▸ Task prompt:
Look for the word "header" in the data below, and copy every line that holds it.

· · · · · · ·

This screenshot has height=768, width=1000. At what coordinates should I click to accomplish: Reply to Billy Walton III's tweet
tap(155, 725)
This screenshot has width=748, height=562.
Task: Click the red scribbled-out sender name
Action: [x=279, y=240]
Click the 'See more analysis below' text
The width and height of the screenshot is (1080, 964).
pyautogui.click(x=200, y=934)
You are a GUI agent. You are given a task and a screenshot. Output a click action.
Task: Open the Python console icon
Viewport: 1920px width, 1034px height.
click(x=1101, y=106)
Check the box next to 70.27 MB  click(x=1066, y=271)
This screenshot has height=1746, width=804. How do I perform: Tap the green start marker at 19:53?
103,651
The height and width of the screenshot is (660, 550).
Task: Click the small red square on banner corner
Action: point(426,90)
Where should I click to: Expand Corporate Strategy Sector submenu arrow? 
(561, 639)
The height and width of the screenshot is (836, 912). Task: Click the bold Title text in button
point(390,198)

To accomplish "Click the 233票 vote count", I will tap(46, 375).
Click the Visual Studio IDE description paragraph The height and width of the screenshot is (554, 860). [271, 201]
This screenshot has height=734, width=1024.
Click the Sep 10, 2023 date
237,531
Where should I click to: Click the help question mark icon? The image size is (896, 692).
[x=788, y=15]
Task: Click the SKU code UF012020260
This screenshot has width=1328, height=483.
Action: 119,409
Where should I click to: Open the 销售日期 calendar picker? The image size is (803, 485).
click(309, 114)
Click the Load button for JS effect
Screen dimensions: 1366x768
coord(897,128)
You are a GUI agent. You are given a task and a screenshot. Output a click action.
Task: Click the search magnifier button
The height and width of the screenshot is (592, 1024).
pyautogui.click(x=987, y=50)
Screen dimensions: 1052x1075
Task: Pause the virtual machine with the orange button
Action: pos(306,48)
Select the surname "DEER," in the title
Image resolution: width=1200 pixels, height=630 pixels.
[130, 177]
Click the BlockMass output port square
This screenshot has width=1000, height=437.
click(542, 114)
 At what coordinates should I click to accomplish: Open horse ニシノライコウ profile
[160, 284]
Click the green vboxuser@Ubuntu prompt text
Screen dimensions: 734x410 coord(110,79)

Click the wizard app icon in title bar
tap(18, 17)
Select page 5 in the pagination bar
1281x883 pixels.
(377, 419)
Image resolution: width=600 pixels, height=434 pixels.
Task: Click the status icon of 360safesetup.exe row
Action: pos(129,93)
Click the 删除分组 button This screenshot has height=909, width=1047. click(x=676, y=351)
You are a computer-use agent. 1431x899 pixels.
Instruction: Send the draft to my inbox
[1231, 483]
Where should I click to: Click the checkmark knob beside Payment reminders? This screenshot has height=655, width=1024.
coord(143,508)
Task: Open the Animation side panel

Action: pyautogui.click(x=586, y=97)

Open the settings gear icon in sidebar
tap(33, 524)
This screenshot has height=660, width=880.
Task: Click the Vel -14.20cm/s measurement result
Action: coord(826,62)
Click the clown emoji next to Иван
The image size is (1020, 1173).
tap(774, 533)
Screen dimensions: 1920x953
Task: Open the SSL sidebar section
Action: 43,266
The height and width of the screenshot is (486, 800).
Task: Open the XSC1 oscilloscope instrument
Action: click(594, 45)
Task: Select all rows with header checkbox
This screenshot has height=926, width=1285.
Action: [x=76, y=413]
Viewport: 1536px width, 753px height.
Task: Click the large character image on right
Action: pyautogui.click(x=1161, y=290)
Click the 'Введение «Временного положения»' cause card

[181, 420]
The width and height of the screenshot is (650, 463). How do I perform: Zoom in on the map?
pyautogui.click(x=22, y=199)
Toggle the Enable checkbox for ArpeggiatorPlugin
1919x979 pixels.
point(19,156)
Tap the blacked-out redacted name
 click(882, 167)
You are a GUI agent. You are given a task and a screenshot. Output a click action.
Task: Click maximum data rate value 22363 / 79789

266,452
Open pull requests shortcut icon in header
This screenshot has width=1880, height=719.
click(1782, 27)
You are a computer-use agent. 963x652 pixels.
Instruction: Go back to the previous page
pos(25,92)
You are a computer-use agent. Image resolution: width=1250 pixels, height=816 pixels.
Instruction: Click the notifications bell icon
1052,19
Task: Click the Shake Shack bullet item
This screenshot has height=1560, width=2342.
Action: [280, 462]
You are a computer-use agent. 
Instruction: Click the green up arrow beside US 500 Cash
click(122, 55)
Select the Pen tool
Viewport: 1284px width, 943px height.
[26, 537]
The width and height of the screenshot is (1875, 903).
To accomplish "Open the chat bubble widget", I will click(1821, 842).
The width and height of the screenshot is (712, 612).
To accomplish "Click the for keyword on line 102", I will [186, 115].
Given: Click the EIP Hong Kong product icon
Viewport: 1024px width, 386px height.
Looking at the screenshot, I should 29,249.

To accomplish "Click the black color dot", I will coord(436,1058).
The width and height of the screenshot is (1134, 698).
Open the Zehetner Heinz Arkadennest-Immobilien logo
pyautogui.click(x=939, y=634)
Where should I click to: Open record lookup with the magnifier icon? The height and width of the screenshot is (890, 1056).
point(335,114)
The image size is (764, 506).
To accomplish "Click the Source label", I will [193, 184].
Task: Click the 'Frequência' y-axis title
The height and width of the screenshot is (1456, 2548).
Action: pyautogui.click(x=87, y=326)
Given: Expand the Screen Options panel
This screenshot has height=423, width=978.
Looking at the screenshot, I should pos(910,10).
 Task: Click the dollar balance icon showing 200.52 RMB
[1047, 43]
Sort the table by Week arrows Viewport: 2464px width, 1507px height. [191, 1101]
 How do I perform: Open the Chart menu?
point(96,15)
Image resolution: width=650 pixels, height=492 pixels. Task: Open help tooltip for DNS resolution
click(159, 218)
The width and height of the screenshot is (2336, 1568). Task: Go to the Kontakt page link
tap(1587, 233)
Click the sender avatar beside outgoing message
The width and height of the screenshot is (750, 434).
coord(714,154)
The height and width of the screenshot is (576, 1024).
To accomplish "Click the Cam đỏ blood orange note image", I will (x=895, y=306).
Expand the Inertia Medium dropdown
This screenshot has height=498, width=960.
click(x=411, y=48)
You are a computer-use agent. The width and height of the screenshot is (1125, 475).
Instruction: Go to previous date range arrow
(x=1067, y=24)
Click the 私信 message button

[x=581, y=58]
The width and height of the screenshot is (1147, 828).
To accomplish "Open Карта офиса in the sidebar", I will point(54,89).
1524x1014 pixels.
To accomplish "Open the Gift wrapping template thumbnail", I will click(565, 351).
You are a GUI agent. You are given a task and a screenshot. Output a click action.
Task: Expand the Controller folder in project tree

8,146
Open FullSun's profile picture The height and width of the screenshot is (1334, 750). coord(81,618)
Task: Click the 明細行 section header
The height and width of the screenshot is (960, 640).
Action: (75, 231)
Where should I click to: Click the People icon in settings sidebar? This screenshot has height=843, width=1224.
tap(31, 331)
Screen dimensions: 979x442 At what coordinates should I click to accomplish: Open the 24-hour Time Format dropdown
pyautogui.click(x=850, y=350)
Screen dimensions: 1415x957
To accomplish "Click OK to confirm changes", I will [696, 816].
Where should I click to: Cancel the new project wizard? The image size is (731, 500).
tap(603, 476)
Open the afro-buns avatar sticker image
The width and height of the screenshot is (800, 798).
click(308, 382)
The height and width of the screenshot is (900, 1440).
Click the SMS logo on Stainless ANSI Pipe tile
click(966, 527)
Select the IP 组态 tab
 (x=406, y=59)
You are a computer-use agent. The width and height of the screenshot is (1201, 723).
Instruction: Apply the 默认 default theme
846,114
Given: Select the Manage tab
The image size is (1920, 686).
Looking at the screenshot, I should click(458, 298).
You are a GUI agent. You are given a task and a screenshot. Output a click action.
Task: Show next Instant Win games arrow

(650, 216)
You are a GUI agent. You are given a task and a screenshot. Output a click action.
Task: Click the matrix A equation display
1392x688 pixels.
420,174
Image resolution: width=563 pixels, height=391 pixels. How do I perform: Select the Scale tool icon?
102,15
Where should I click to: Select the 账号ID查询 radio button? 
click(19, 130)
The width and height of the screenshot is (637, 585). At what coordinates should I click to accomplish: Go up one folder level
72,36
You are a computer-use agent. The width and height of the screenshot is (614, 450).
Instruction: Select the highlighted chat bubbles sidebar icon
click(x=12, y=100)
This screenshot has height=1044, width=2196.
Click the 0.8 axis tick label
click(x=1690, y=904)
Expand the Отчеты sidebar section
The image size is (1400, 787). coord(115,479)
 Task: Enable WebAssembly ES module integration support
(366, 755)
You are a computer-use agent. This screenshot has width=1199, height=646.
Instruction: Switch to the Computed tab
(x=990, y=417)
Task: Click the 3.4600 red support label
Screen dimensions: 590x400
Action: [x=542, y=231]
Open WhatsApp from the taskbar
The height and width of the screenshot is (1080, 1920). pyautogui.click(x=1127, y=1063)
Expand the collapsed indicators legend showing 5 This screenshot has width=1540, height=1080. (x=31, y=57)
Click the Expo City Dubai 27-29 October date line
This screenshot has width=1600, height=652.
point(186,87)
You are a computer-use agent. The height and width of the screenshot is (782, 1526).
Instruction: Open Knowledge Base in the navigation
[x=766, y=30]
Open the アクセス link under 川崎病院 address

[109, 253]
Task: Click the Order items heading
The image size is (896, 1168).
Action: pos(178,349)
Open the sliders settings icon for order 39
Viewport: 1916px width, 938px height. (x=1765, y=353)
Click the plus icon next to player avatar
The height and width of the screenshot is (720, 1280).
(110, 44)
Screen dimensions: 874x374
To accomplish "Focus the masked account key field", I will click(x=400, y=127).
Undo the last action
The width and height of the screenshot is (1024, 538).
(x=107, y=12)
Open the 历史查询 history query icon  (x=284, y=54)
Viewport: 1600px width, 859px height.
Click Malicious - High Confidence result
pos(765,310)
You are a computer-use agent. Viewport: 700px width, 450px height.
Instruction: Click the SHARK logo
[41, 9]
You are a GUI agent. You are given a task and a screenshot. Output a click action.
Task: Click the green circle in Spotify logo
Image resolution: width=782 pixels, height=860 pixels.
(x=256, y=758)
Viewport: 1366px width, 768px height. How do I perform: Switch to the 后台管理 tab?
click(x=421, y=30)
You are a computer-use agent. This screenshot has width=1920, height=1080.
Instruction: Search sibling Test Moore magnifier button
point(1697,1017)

· · · · · · ·

▸ Answer section:
Task: Select all rows with header checkbox
Open pull requests shortcut icon in header
Task: Click the 明細行 section header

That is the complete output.